Effects of amphetamines on the body
Belonging to the stimulants category, amphetamine use may:
- Increase breathing and heart rate, often leading to palpitations and raised blood pressure
- Increase energy, confidence, and alertness
- Decrease critical judgement and self-appraisal, leading to increased risk-taking behaviour which can have serious consequences
- Cause emotional lability, with bouts of anxiety, irritability even violent outbursts for no apparent reason
- Reduce appetite or the desire to consume food and drink.

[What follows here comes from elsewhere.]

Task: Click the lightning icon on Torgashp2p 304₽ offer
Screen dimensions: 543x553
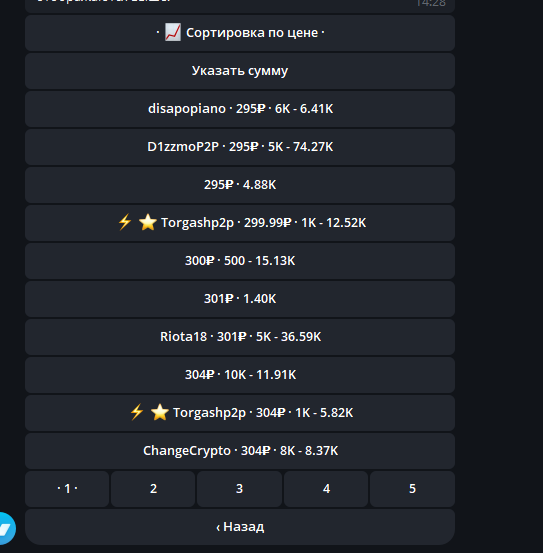Action: [137, 412]
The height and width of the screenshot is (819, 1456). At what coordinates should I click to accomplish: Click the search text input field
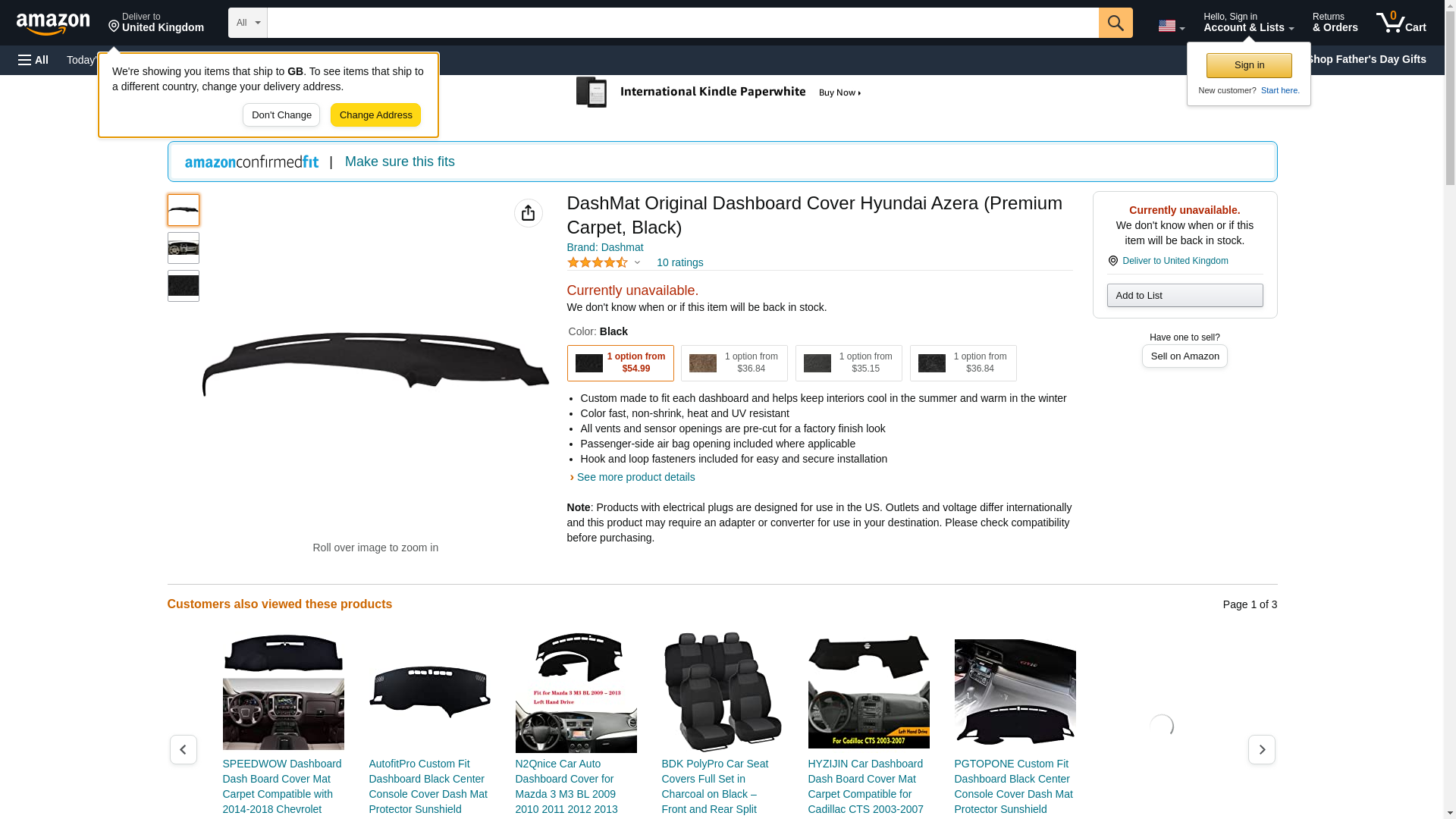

Frequent consumption, higher dosage, and overdose of any member of the amphetamine class, including actual amphetamine can result in more serious and even fatal conditions. The long-term and severe side effects of the drug include:
- Brain damage, such as reduced memory function and mental impairment
- Paranoia, even full-blown psychosis
- Damaged immune system
- Long-term sleep disorders
- Anxiety, tension, and violence
- Heart failure, seizures, and stroke.
The impact of amphetamines at work
When taken at prescribed doses for ADHD or sleeping disorders like narcolepsy, amphetamines do not have significant impairment effects.
Amphetamines work by stimulating the release of the neurotransmitter dopamine, especially in the brain’s reward centres. When used for frequent and prolonged periods, amphetamines can lead to the death of these dopamine-releasing neurones, leading to serious and potentially irreversible brain injury.
The use of amphetamines can also trigger blurred vision and dizziness, as well as increased distractibility, which could be highly dangerous if the impaired worker is operating heavy equipment or driving a vehicle.
What to do about amphetamines in the workplace
The first step to protect your business from amphetamines is to develop a drug and alcohol policy and procedure. This provides a solid foundation from which to combat the problem.
For the policy to be effective, it must contain provisions for a drug awareness and education program and drug and alcohol testing regimens.
Testing for amphetamine in the workplace is one of the best ways to keep your employees safe, healthy, and productive.
The most common amphetamines testing methods are:
- Urine drug testing – This is the most common method of amphetamine testing. Amphetamines are detectable in urine 2-5 hours after use and can be detected for as long as four days after use. The amphetamine detection window in urine covers the period of amphetamine-associated impairment.
- Oral fluid drug testing – This least-invasive method of amphetamine testing can detect the drug 5-10 minutes after use and stays detectable for up to 2 (or at markedly high doses, nearly 3) days. Unfortunately, the detection window for amphetamine in oral fluid only covers half the impairment period.
- Hair follicle drug testing – More expensive than both urine and saliva testing, hair testing can detect amphetamines 10 to 14 days after use, and the detection window (the period during which drug use can be detected) can be up to 90 days or longer.